• _Written exercise_:
Write out the data below line by line, reproducing every character without change.

• _Items stored from a collection_:

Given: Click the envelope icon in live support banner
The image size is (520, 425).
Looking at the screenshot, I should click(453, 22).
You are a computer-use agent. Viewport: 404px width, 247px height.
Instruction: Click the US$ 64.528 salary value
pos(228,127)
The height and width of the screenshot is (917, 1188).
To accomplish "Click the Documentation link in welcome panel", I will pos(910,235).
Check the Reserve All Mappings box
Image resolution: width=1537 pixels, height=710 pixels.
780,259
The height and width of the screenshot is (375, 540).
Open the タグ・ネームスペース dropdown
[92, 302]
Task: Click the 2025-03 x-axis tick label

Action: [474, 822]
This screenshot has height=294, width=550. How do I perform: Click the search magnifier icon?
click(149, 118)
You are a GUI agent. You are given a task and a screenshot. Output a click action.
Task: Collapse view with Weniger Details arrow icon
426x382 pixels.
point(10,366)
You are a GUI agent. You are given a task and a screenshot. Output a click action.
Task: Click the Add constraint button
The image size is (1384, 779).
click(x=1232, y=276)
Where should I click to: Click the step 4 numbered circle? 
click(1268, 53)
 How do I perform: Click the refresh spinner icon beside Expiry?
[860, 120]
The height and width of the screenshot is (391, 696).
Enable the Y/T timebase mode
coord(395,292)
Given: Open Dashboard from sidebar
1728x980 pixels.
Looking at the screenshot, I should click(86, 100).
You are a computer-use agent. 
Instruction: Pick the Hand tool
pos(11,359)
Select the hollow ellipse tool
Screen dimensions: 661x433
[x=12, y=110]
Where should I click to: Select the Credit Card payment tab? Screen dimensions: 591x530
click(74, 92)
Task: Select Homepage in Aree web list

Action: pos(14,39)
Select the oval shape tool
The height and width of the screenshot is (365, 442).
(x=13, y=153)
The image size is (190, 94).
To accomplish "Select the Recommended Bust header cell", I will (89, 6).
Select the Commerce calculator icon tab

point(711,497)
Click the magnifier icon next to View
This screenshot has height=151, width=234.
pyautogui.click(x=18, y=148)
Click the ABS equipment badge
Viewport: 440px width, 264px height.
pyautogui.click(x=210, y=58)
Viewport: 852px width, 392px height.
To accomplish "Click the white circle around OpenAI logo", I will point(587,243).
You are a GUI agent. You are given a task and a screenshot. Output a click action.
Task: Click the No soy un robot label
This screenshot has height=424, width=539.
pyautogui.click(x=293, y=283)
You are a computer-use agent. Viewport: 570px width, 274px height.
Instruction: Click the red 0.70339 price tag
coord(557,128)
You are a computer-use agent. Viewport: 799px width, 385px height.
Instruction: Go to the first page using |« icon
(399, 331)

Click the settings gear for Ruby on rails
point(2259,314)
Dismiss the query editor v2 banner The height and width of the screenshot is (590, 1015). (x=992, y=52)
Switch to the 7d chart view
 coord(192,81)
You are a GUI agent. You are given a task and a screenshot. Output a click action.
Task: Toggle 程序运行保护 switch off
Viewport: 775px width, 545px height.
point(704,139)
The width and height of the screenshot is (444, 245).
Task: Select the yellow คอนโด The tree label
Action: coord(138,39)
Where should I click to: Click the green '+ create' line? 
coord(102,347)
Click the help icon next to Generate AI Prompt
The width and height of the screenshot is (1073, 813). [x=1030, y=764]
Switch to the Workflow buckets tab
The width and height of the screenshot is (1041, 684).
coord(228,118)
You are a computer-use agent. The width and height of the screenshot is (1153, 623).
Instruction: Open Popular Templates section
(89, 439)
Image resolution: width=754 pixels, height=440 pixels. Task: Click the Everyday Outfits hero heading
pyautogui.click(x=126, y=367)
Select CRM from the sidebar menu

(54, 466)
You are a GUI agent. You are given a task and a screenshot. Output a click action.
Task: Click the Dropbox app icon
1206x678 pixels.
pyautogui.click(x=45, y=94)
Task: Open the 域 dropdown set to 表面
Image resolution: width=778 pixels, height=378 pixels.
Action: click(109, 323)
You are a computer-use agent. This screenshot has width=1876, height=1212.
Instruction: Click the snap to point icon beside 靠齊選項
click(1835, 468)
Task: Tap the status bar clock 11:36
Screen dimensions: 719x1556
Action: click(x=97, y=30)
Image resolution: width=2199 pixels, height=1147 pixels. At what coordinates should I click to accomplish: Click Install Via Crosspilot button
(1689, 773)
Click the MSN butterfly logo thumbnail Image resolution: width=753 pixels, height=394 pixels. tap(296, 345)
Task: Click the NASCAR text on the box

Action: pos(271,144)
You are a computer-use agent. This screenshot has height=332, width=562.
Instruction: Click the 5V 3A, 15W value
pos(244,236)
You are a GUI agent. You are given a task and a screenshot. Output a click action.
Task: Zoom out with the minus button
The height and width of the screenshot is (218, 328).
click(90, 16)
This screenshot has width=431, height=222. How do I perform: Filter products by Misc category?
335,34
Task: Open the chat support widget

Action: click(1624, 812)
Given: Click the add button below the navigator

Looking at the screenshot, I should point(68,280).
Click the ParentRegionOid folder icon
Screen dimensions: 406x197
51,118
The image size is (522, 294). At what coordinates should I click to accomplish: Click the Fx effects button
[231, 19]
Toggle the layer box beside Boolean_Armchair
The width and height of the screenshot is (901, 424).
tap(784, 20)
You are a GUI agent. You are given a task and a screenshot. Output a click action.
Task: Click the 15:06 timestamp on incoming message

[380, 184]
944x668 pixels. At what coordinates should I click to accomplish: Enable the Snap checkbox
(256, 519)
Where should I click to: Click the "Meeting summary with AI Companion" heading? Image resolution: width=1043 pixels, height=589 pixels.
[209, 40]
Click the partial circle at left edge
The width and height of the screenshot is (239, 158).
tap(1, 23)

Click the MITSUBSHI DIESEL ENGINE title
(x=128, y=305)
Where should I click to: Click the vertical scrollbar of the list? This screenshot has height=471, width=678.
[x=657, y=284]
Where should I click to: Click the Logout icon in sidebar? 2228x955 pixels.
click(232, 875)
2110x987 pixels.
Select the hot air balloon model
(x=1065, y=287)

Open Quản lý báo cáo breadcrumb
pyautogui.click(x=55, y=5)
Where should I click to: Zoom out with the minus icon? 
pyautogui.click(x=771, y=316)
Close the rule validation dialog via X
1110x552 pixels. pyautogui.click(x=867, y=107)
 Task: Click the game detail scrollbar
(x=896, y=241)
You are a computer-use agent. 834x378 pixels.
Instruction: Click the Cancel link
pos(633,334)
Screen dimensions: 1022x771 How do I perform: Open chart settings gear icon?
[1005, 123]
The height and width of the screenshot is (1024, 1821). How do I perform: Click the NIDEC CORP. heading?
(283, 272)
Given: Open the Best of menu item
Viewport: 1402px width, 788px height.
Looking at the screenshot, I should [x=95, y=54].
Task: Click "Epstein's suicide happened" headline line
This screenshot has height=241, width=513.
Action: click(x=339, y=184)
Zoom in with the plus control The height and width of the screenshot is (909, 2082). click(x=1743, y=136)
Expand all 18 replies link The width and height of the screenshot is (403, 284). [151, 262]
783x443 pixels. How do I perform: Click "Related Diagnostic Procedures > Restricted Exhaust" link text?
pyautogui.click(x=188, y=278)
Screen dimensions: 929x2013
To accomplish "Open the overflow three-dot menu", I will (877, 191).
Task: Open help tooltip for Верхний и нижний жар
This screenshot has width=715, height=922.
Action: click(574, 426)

• _Expected answer_:
Given: Click the envelope icon in live support banner
The image size is (520, 425).
Looking at the screenshot, I should click(453, 22).
You are a computer-use agent. Viewport: 404px width, 247px height.
Instruction: Click the US$ 64.528 salary value
pos(228,127)
The height and width of the screenshot is (917, 1188).
To accomplish "Click the Documentation link in welcome panel", I will pos(910,235).
Check the Reserve All Mappings box
Image resolution: width=1537 pixels, height=710 pixels.
780,259
The height and width of the screenshot is (375, 540).
Open the タグ・ネームスペース dropdown
[92, 302]
Task: Click the 2025-03 x-axis tick label

Action: [474, 822]
This screenshot has height=294, width=550. How do I perform: Click the search magnifier icon?
click(149, 118)
You are a GUI agent. You are given a task and a screenshot. Output a click action.
Task: Collapse view with Weniger Details arrow icon
426x382 pixels.
point(10,366)
You are a GUI agent. You are given a task and a screenshot. Output a click action.
Task: Click the Add constraint button
The image size is (1384, 779).
click(x=1232, y=276)
Where should I click to: Click the step 4 numbered circle? 
click(1268, 53)
 How do I perform: Click the refresh spinner icon beside Expiry?
[860, 120]
The height and width of the screenshot is (391, 696).
Enable the Y/T timebase mode
coord(395,292)
Given: Open Dashboard from sidebar
1728x980 pixels.
Looking at the screenshot, I should click(86, 100).
You are a computer-use agent. 
Instruction: Pick the Hand tool
pos(11,359)
Select the hollow ellipse tool
Screen dimensions: 661x433
[x=12, y=110]
Where should I click to: Select the Credit Card payment tab? Screen dimensions: 591x530
click(74, 92)
Task: Select Homepage in Aree web list

Action: pos(14,39)
Select the oval shape tool
The height and width of the screenshot is (365, 442).
(x=13, y=153)
The image size is (190, 94).
To accomplish "Select the Recommended Bust header cell", I will (89, 6).
Select the Commerce calculator icon tab

point(711,497)
Click the magnifier icon next to View
This screenshot has height=151, width=234.
pyautogui.click(x=18, y=148)
Click the ABS equipment badge
Viewport: 440px width, 264px height.
pyautogui.click(x=210, y=58)
Viewport: 852px width, 392px height.
To accomplish "Click the white circle around OpenAI logo", I will point(587,243).
You are a GUI agent. You are given a task and a screenshot. Output a click action.
Task: Click the No soy un robot label
This screenshot has height=424, width=539.
pyautogui.click(x=293, y=283)
You are a computer-use agent. Viewport: 570px width, 274px height.
Instruction: Click the red 0.70339 price tag
coord(557,128)
You are a computer-use agent. Viewport: 799px width, 385px height.
Instruction: Go to the first page using |« icon
(399, 331)

Click the settings gear for Ruby on rails
point(2259,314)
Dismiss the query editor v2 banner The height and width of the screenshot is (590, 1015). (x=992, y=52)
Switch to the 7d chart view
 coord(192,81)
You are a GUI agent. You are given a task and a screenshot. Output a click action.
Task: Toggle 程序运行保护 switch off
Viewport: 775px width, 545px height.
point(704,139)
The width and height of the screenshot is (444, 245).
Task: Select the yellow คอนโด The tree label
Action: coord(138,39)
Where should I click to: Click the green '+ create' line? 
coord(102,347)
Click the help icon next to Generate AI Prompt
The width and height of the screenshot is (1073, 813). [x=1030, y=764]
Switch to the Workflow buckets tab
The width and height of the screenshot is (1041, 684).
coord(228,118)
You are a computer-use agent. The width and height of the screenshot is (1153, 623).
Instruction: Open Popular Templates section
(89, 439)
Image resolution: width=754 pixels, height=440 pixels. Task: Click the Everyday Outfits hero heading
pyautogui.click(x=126, y=367)
Select CRM from the sidebar menu

(54, 466)
You are a GUI agent. You are given a task and a screenshot. Output a click action.
Task: Click the Dropbox app icon
1206x678 pixels.
pyautogui.click(x=45, y=94)
Task: Open the 域 dropdown set to 表面
Image resolution: width=778 pixels, height=378 pixels.
Action: click(109, 323)
You are a computer-use agent. This screenshot has width=1876, height=1212.
Instruction: Click the snap to point icon beside 靠齊選項
click(1835, 468)
Task: Tap the status bar clock 11:36
Screen dimensions: 719x1556
Action: click(x=97, y=30)
Image resolution: width=2199 pixels, height=1147 pixels. At what coordinates should I click to accomplish: Click Install Via Crosspilot button
(1689, 773)
Click the MSN butterfly logo thumbnail Image resolution: width=753 pixels, height=394 pixels. tap(296, 345)
Task: Click the NASCAR text on the box

Action: pos(271,144)
You are a computer-use agent. This screenshot has height=332, width=562.
Instruction: Click the 5V 3A, 15W value
pos(244,236)
You are a GUI agent. You are given a task and a screenshot. Output a click action.
Task: Zoom out with the minus button
The height and width of the screenshot is (218, 328).
click(90, 16)
This screenshot has width=431, height=222. How do I perform: Filter products by Misc category?
335,34
Task: Open the chat support widget

Action: click(1624, 812)
Given: Click the add button below the navigator

Looking at the screenshot, I should point(68,280).
Click the ParentRegionOid folder icon
Screen dimensions: 406x197
51,118
The image size is (522, 294). At what coordinates should I click to accomplish: Click the Fx effects button
[231, 19]
Toggle the layer box beside Boolean_Armchair
The width and height of the screenshot is (901, 424).
tap(784, 20)
You are a GUI agent. You are given a task and a screenshot. Output a click action.
Task: Click the 15:06 timestamp on incoming message

[380, 184]
944x668 pixels. At what coordinates should I click to accomplish: Enable the Snap checkbox
(256, 519)
Where should I click to: Click the "Meeting summary with AI Companion" heading? Image resolution: width=1043 pixels, height=589 pixels.
[209, 40]
Click the partial circle at left edge
The width and height of the screenshot is (239, 158).
tap(1, 23)

Click the MITSUBSHI DIESEL ENGINE title
(x=128, y=305)
Where should I click to: Click the vertical scrollbar of the list? This screenshot has height=471, width=678.
[x=657, y=284]
Where should I click to: Click the Logout icon in sidebar? 2228x955 pixels.
click(232, 875)
2110x987 pixels.
Select the hot air balloon model
(x=1065, y=287)

Open Quản lý báo cáo breadcrumb
pyautogui.click(x=55, y=5)
Where should I click to: Zoom out with the minus icon? 
pyautogui.click(x=771, y=316)
Close the rule validation dialog via X
1110x552 pixels. pyautogui.click(x=867, y=107)
 Task: Click the game detail scrollbar
(x=896, y=241)
You are a computer-use agent. 834x378 pixels.
Instruction: Click the Cancel link
pos(633,334)
Screen dimensions: 1022x771 How do I perform: Open chart settings gear icon?
[1005, 123]
The height and width of the screenshot is (1024, 1821). How do I perform: Click the NIDEC CORP. heading?
(283, 272)
Given: Open the Best of menu item
Viewport: 1402px width, 788px height.
Looking at the screenshot, I should [x=95, y=54].
Task: Click "Epstein's suicide happened" headline line
This screenshot has height=241, width=513.
Action: click(x=339, y=184)
Zoom in with the plus control The height and width of the screenshot is (909, 2082). click(x=1743, y=136)
Expand all 18 replies link The width and height of the screenshot is (403, 284). [151, 262]
783x443 pixels. How do I perform: Click "Related Diagnostic Procedures > Restricted Exhaust" link text?
pyautogui.click(x=188, y=278)
Screen dimensions: 929x2013
To accomplish "Open the overflow three-dot menu", I will (877, 191).
Task: Open help tooltip for Верхний и нижний жар
This screenshot has width=715, height=922.
Action: click(574, 426)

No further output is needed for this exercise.